• How to complete this task
Bring together every line in the data that includes "Ignore".
[Data records — start]
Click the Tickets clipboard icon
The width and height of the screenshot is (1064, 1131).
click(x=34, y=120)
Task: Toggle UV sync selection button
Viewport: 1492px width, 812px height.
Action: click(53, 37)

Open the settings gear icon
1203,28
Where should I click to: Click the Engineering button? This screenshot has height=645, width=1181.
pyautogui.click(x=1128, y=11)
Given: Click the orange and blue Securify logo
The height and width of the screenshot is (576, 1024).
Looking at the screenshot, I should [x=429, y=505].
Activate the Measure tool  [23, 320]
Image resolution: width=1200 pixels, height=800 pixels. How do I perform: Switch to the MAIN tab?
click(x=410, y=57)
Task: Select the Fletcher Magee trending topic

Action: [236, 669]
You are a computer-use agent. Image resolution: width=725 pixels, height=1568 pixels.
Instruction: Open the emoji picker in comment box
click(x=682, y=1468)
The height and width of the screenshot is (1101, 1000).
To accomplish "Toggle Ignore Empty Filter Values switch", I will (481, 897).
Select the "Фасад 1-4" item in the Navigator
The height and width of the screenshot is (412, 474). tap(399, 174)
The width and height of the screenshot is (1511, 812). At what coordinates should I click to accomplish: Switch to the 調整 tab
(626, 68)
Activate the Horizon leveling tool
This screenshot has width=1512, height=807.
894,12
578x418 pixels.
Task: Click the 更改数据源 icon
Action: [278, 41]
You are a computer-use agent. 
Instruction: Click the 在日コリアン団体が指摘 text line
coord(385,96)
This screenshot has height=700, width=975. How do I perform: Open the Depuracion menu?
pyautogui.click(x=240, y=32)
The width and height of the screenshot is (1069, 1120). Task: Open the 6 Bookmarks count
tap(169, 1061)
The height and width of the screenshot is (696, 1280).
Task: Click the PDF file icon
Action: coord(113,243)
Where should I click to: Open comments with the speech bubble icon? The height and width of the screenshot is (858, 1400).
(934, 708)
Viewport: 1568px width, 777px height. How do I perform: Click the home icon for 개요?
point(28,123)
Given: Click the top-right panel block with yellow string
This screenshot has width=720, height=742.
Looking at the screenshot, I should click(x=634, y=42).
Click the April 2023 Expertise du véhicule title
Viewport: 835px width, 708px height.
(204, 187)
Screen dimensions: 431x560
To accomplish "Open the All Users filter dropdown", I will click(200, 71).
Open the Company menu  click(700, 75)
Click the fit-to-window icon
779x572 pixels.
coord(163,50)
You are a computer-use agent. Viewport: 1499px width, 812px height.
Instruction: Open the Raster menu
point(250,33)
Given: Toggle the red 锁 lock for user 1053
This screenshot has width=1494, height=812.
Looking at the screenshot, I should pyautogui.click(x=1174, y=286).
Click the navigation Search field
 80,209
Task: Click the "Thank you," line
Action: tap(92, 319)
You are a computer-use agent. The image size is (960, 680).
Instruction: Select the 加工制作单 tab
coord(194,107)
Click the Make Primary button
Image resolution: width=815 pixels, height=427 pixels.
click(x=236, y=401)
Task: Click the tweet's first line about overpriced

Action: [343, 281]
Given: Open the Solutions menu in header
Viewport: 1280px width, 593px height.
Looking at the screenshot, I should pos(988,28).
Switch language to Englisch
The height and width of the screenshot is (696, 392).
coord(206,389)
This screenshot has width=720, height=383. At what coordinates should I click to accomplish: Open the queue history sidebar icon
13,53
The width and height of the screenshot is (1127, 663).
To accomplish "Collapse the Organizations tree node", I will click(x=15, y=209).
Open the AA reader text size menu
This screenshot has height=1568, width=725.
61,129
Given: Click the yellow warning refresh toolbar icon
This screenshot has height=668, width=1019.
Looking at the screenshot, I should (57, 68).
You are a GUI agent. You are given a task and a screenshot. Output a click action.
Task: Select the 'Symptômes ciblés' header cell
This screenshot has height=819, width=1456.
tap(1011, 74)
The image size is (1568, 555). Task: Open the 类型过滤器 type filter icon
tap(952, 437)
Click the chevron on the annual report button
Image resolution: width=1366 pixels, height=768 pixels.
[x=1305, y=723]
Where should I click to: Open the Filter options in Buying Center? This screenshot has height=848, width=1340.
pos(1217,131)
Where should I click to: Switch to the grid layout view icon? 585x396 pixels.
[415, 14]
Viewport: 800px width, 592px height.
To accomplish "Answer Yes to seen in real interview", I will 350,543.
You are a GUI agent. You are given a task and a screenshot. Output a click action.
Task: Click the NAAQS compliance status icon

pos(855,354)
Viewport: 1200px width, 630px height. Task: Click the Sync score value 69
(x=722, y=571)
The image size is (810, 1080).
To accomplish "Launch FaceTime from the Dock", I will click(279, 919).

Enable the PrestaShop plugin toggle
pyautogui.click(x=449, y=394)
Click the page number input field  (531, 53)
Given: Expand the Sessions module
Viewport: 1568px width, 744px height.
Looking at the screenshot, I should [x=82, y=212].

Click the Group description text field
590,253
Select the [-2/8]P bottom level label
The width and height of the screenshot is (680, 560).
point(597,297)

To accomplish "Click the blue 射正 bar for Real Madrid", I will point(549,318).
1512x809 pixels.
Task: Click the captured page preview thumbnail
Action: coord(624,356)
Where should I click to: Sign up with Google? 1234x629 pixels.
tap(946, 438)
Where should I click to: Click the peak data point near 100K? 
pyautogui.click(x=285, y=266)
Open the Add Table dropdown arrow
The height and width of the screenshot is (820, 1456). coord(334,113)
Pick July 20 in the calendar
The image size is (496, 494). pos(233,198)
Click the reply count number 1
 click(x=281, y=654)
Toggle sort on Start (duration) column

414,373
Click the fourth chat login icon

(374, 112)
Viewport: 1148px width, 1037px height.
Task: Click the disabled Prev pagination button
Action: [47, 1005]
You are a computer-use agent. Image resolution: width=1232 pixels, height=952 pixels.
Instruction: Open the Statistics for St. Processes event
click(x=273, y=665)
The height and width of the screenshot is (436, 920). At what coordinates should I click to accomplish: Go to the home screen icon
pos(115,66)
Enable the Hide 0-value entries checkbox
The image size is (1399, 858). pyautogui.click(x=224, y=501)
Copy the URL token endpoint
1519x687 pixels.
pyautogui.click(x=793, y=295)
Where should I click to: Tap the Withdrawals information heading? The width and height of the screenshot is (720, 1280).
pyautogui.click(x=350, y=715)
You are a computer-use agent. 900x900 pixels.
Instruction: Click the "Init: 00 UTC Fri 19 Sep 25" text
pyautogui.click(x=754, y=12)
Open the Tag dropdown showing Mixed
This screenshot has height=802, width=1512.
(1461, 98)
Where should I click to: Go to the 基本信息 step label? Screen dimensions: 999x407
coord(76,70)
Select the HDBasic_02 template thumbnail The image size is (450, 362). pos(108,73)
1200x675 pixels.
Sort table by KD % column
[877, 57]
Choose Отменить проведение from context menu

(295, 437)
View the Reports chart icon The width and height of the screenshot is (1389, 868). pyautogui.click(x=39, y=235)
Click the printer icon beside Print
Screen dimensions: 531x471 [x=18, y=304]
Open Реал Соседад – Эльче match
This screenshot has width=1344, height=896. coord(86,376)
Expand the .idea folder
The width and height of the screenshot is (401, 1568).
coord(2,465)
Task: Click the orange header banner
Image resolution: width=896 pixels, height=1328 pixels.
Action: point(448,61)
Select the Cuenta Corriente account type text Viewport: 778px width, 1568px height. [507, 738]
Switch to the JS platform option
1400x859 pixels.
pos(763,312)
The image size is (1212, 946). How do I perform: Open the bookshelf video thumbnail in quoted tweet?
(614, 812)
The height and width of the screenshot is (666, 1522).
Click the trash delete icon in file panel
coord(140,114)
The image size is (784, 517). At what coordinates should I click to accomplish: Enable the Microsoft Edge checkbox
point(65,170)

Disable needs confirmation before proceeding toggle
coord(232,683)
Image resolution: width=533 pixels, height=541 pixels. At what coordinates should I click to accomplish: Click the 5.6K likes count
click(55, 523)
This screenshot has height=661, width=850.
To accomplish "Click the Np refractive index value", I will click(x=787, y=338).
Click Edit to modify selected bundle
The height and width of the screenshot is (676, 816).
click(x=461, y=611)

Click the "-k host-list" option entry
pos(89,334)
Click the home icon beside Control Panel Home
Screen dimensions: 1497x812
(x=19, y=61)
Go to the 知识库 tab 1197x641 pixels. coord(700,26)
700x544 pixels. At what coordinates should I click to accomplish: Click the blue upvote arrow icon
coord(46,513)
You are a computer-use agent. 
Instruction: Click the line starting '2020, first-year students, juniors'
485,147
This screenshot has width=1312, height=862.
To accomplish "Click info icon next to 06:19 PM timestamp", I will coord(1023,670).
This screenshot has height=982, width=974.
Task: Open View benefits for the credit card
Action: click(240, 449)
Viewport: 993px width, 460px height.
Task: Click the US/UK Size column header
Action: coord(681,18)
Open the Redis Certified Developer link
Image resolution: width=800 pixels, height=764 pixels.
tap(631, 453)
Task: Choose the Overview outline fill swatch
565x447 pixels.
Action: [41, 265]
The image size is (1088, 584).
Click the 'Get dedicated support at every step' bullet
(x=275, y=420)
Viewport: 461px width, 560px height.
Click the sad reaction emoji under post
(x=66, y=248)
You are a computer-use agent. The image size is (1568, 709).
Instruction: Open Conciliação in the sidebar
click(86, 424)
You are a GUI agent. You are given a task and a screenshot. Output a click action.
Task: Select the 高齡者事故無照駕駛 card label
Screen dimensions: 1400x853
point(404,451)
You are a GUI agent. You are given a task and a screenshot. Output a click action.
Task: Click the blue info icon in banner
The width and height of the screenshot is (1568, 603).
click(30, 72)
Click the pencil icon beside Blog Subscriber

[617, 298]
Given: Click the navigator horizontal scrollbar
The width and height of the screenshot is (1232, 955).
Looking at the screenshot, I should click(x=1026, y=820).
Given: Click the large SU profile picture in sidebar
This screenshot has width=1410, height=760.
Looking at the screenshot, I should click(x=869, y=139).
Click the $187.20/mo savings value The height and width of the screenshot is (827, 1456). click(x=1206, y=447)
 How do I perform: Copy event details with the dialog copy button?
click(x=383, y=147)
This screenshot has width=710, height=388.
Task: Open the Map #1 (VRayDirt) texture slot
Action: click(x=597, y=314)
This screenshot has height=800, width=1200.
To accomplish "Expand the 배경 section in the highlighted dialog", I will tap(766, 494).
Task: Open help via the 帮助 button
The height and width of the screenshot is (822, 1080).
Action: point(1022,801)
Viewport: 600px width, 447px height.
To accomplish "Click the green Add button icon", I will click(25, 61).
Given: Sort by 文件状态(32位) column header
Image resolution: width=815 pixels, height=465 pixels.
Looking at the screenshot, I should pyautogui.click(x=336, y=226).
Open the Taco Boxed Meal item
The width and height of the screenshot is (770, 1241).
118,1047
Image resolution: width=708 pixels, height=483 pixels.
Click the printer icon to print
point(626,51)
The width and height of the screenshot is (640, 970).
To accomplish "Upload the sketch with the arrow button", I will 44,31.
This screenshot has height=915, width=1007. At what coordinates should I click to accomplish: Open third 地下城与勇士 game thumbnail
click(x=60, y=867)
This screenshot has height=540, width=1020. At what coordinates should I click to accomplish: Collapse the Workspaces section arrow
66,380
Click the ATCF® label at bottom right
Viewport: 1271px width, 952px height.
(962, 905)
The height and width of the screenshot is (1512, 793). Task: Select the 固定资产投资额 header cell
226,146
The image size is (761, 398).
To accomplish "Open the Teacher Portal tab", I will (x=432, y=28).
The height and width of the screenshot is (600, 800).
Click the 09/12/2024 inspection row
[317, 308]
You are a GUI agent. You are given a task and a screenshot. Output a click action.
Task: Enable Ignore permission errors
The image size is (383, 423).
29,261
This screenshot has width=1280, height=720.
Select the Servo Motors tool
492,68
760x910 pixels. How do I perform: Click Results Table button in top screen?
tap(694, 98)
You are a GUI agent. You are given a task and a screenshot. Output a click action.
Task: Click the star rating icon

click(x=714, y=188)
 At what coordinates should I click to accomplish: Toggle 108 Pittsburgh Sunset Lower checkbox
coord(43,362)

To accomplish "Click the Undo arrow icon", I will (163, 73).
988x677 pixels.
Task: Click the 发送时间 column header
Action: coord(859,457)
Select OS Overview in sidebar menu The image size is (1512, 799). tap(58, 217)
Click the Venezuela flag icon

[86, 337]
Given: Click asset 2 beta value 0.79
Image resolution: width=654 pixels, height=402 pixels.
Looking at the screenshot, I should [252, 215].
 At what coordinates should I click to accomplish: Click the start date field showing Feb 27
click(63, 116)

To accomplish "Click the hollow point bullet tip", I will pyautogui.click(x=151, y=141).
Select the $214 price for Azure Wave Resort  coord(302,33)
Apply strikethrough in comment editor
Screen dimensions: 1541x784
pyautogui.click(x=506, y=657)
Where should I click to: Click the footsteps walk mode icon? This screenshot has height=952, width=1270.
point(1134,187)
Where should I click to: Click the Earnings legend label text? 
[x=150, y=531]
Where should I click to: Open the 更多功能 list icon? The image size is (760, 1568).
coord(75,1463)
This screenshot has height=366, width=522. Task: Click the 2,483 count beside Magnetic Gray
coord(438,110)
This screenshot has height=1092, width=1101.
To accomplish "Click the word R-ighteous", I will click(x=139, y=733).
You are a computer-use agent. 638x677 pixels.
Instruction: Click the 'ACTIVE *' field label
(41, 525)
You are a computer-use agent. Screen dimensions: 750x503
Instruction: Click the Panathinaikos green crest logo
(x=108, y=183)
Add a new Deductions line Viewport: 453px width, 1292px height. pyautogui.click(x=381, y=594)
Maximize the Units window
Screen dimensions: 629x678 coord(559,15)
[Data records — finish]
• Output
To accomplish "Toggle Ignore Empty Filter Values switch", I will (481, 897).
Task: Enable Ignore permission errors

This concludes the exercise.